Green Street runs from the originally Roman Romford Road, in the north, to the Barking Road in the south. The junction with Barking Road, by the Boleyn Tavern, was known as Morley's Corner after the onetime owners of Green Street House. Morley's Corner is the site of the Champions statue commemorating West Ham's players who helped win the 1966 World Cup: Bobby Moore, Geoff Hurst, Ray Wilson, and Martin Peters.

==Origins and context==
The first surviving record of the street is from the 15th century, but it is significantly older. The street was chosen as the boundary of East and West Ham when the Manor of Ham was subdivided, sometime in the 10th or 11th centuries, so pre-dates that partition. Many south Essex field patterns and associated roads date from the late Iron Age and early Roman period and the same may apply to Green Street.

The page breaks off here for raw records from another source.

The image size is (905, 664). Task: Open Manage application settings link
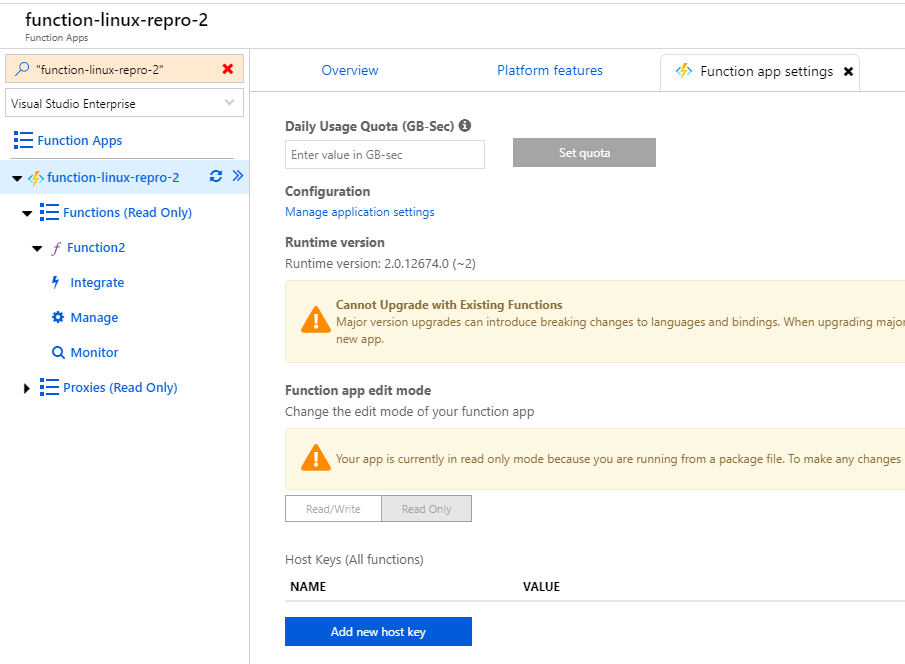[x=359, y=211]
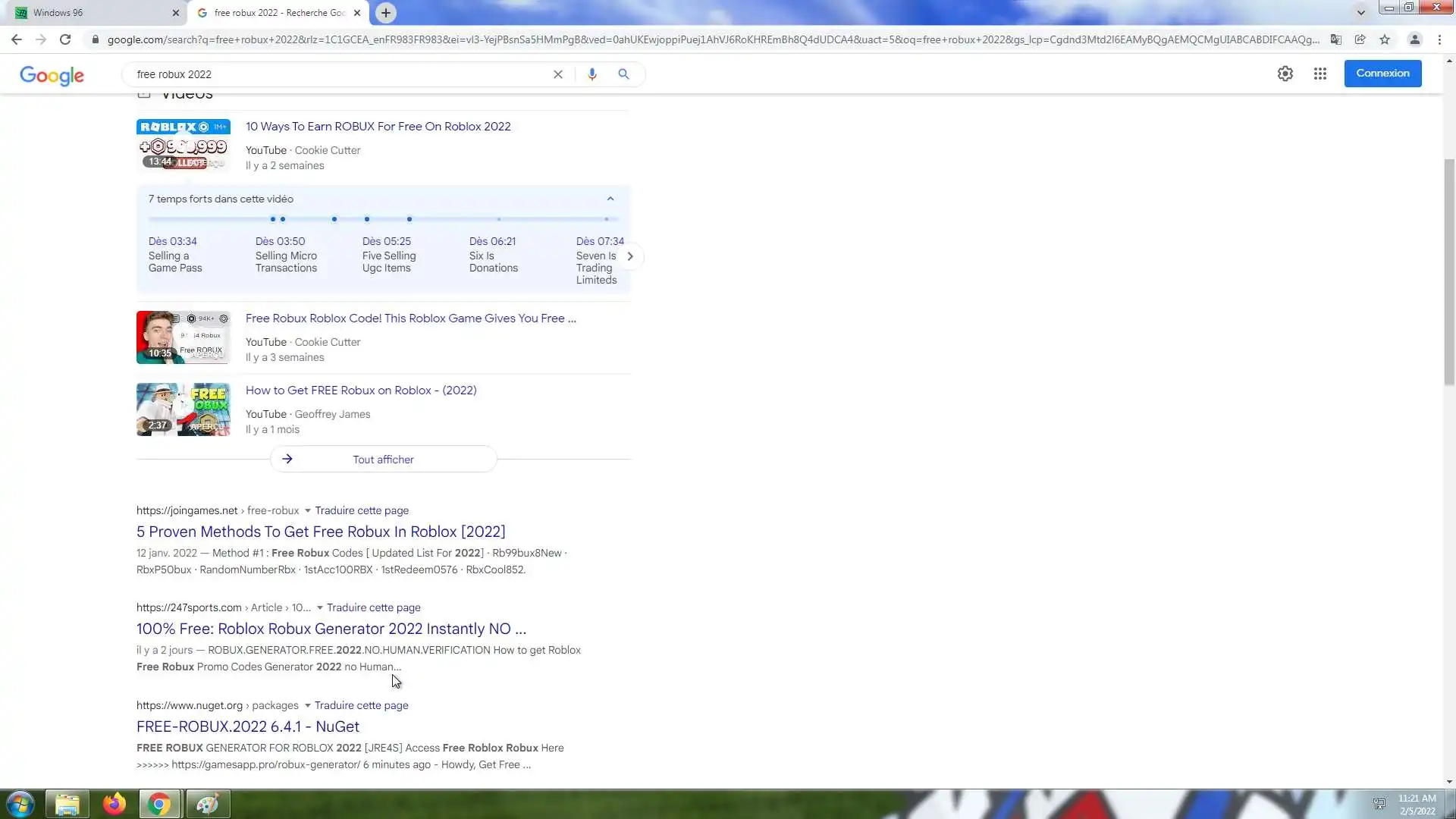Click the Connexion sign-in button
The image size is (1456, 819).
tap(1382, 74)
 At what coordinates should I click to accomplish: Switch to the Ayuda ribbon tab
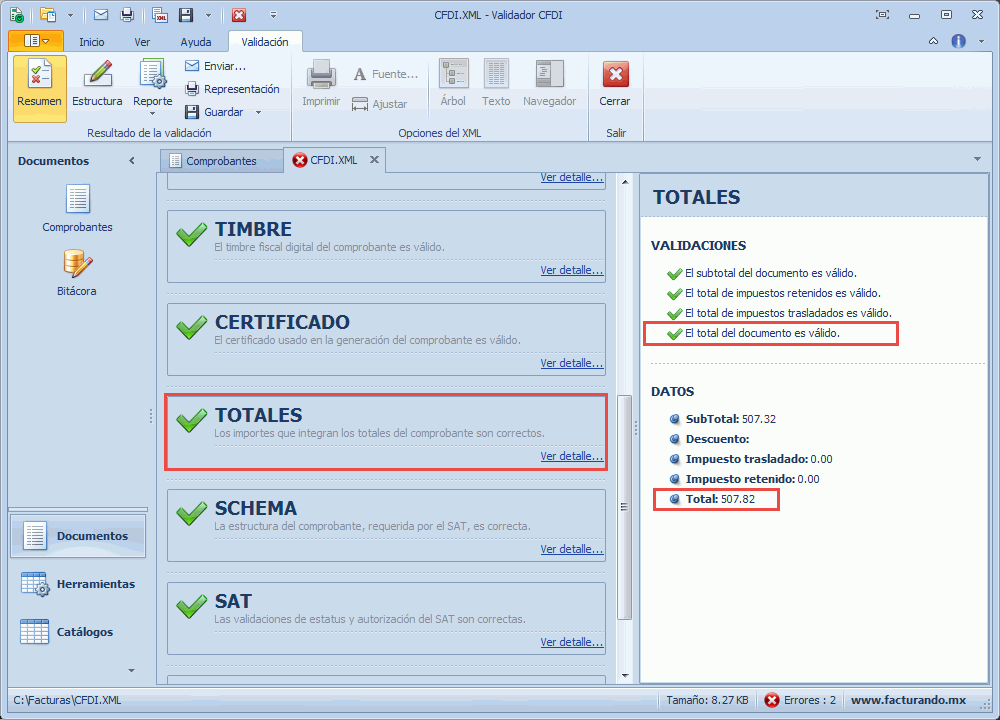pos(195,42)
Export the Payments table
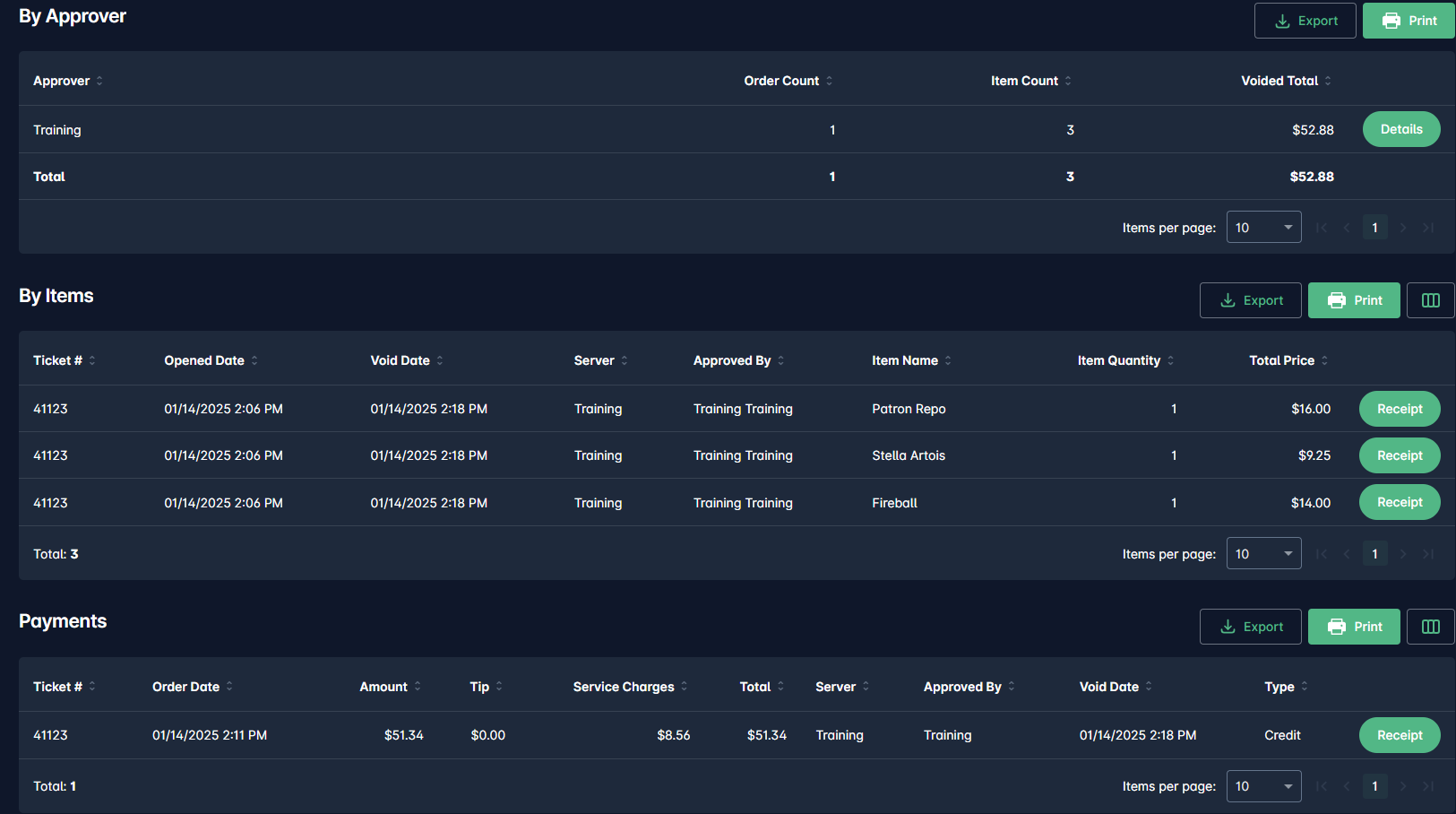The width and height of the screenshot is (1456, 814). [1250, 627]
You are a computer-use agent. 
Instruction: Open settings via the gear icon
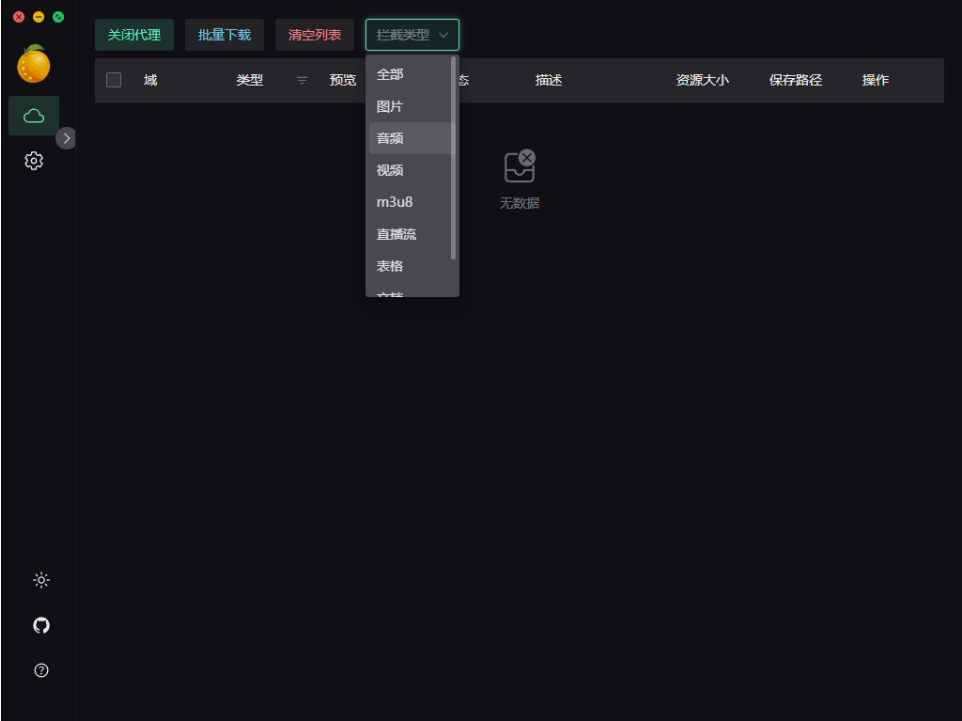pyautogui.click(x=34, y=160)
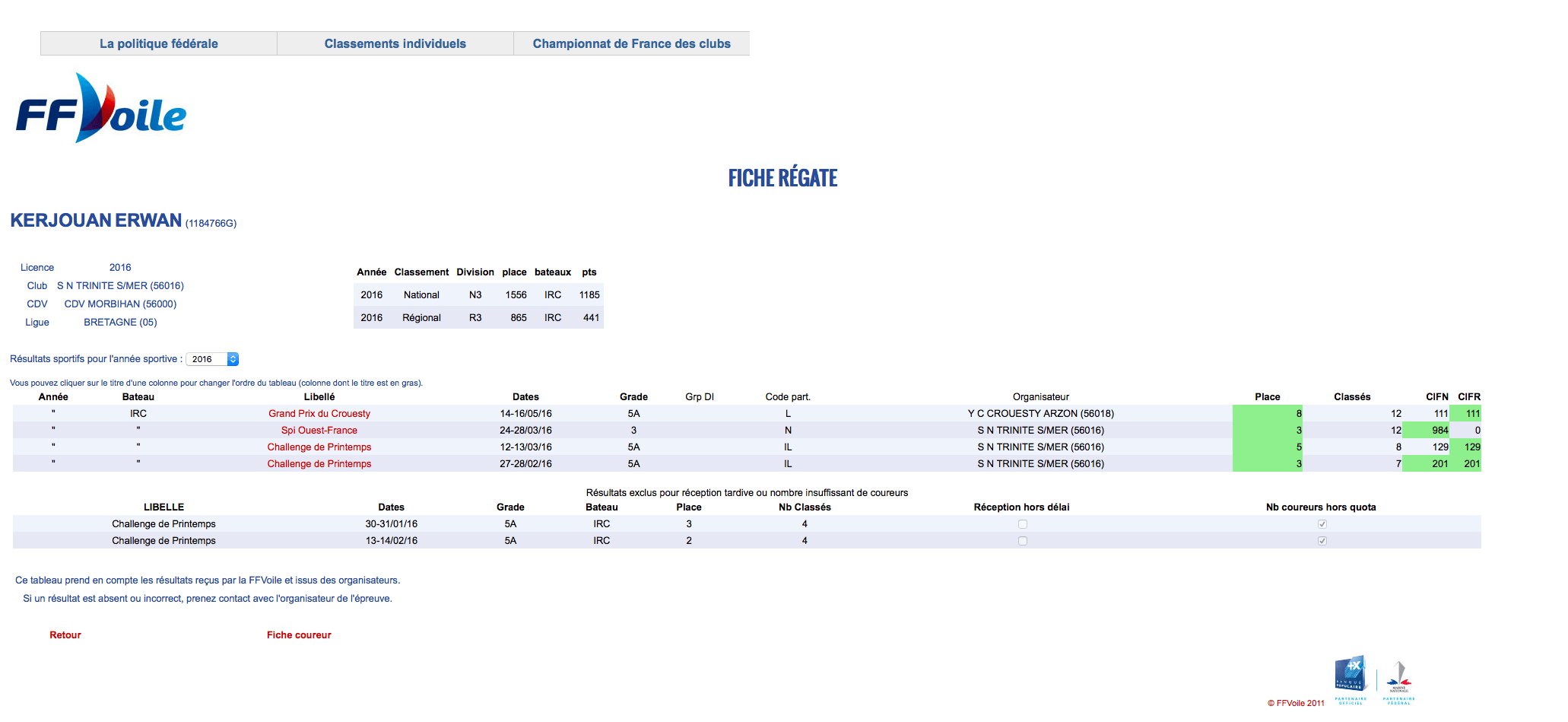Toggle Nb coureurs hors quota checkbox for 13-14/02/16
This screenshot has height=722, width=1568.
[x=1322, y=541]
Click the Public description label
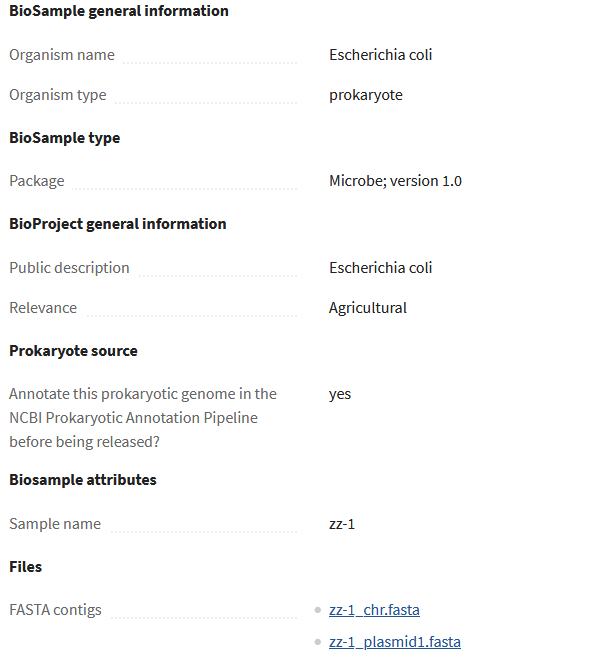 [69, 268]
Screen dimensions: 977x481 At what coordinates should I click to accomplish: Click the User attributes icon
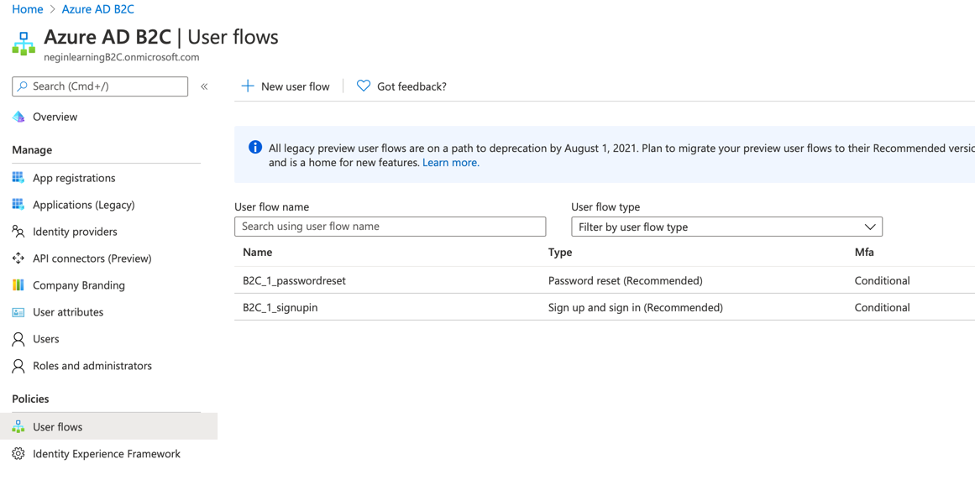tap(18, 312)
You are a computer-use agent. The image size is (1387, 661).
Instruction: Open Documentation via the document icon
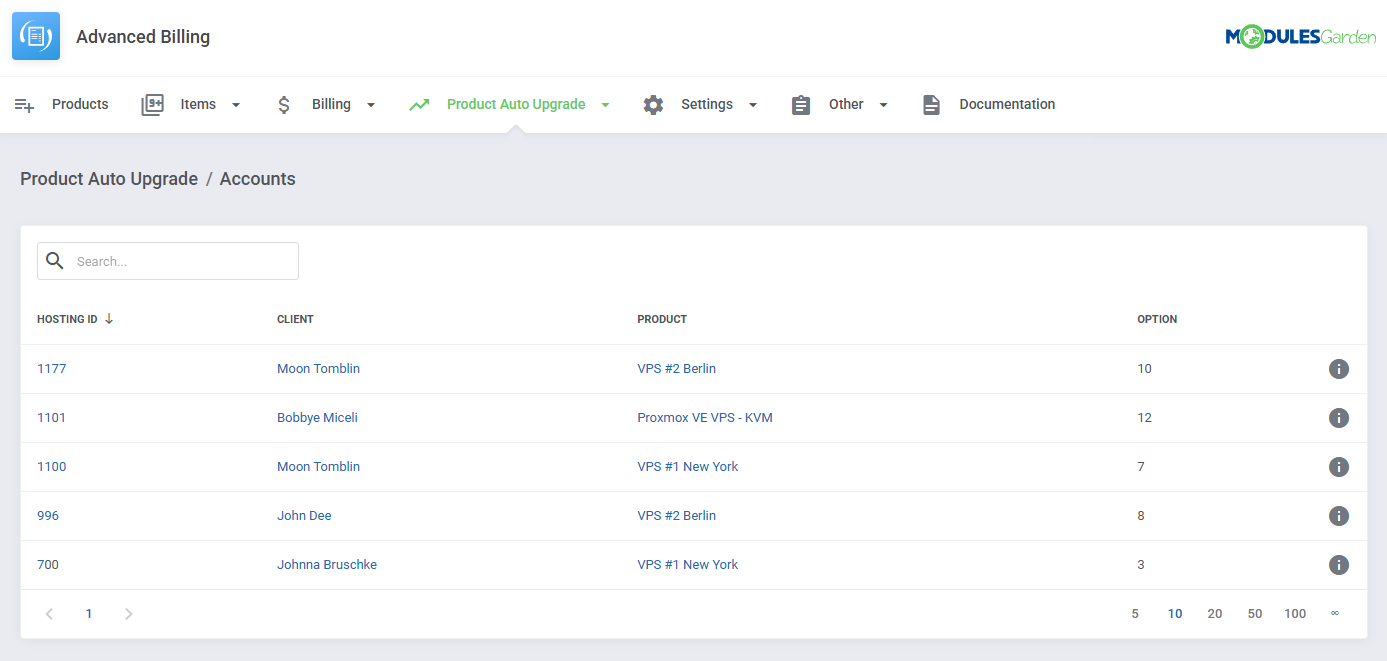click(931, 103)
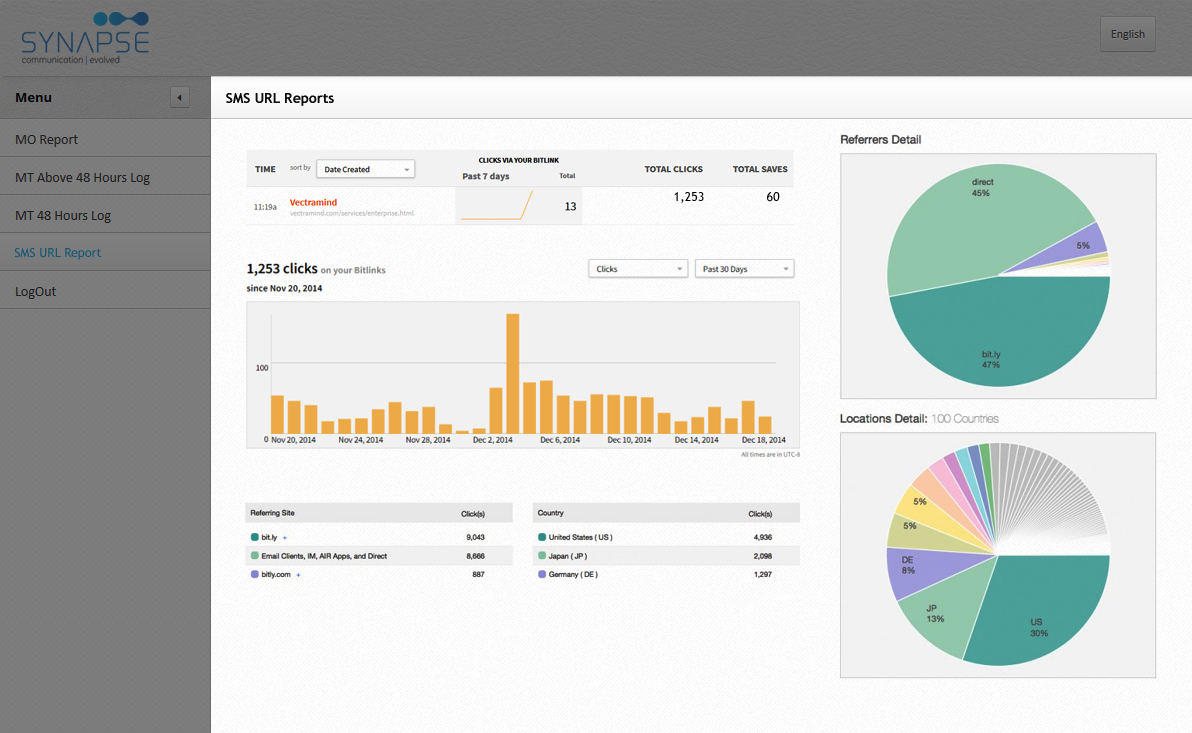The height and width of the screenshot is (733, 1192).
Task: Click the bit.ly teal legend square
Action: click(x=255, y=538)
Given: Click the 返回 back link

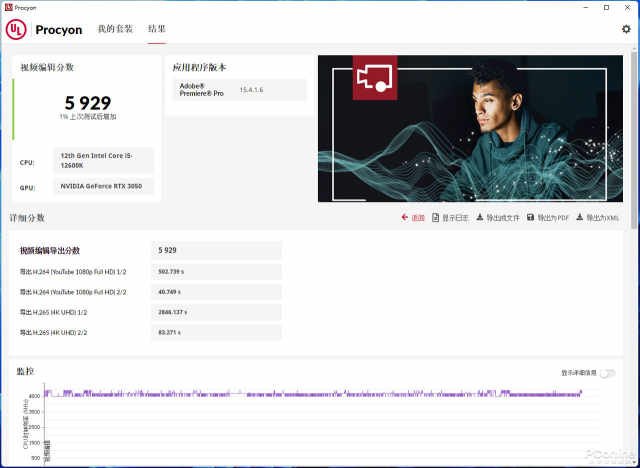Looking at the screenshot, I should [418, 217].
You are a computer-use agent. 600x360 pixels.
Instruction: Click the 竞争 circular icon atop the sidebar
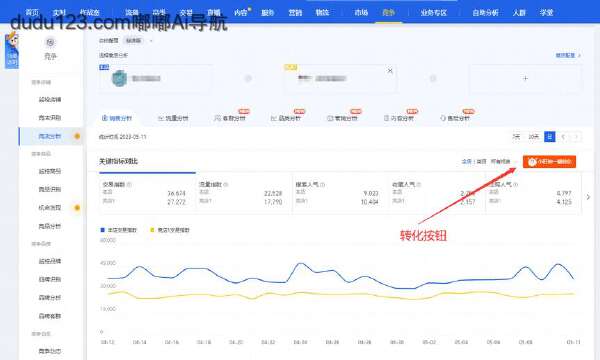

On partition, Green Street came to form the most significant part of the boundary between East and West Ham, with the boundary also extending to the north through a part of what was then Epping Forest and it also extended south through the marshes to the Thames. Romford Road was long the southern limit of Epping Forest. with a part called Hamfrith Wood lying just north of the junction with Green Street until 1700. The area south of Barking Road was largely part of the wide floodplain of the Thames. The area urbanised in the 19th century. The north part of Green Street borders the Forest Gate area of West Ham; while southern Green Street is part of the Upton Park district which also includes parts of East and West Ham.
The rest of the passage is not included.